**** DATA SECTION ****
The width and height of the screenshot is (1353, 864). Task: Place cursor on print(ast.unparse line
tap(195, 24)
****
**** DATA SECTION ****
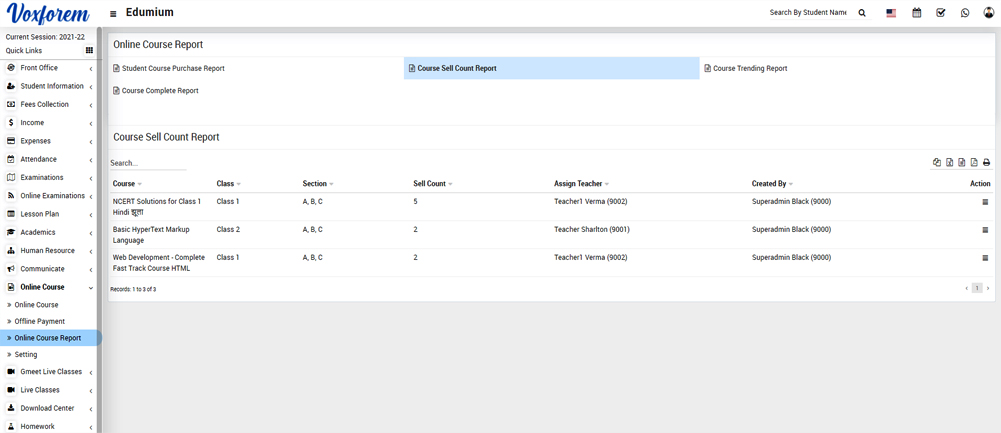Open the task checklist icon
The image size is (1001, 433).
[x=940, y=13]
****
**** DATA SECTION ****
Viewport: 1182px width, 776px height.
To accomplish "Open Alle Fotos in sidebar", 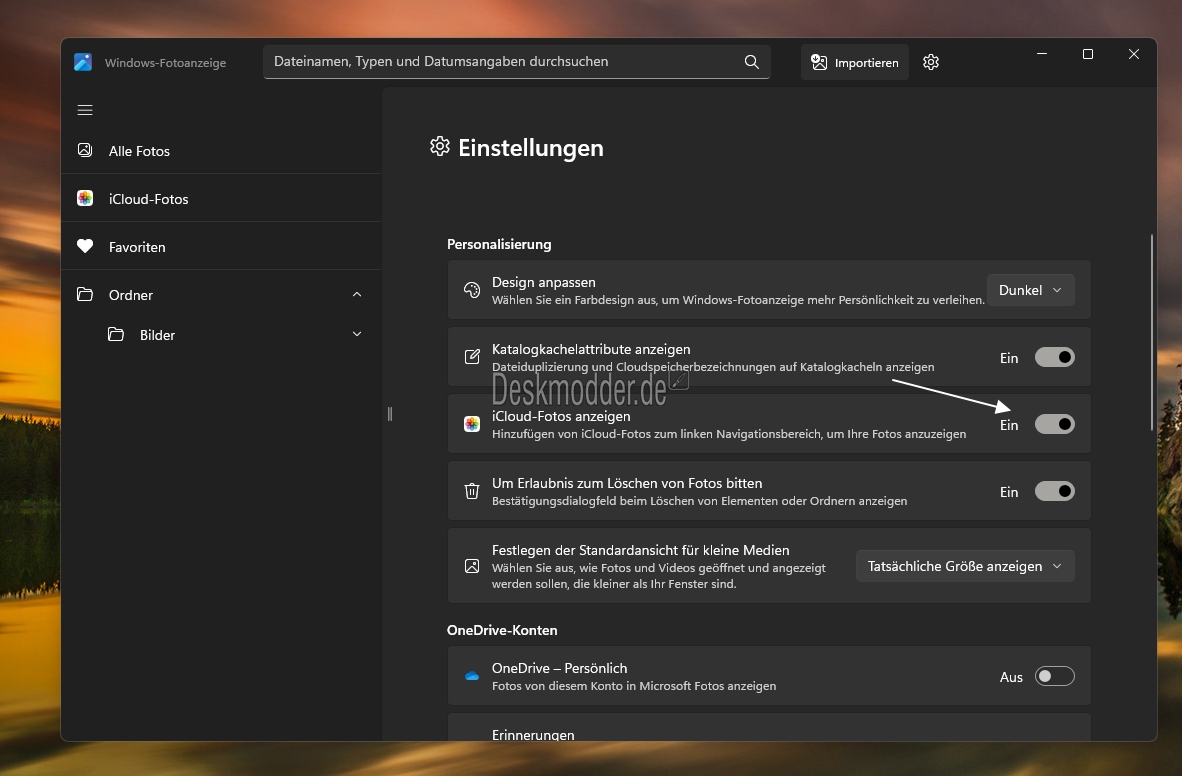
****
What should come back is an exact copy of the lines above from the line with "Viewport: 1182px width, 776px height." to the line with "Alle Fotos in", both included, minus the pictures.

Viewport: 1182px width, 776px height.
To accomplish "Open Alle Fotos in sidebar", 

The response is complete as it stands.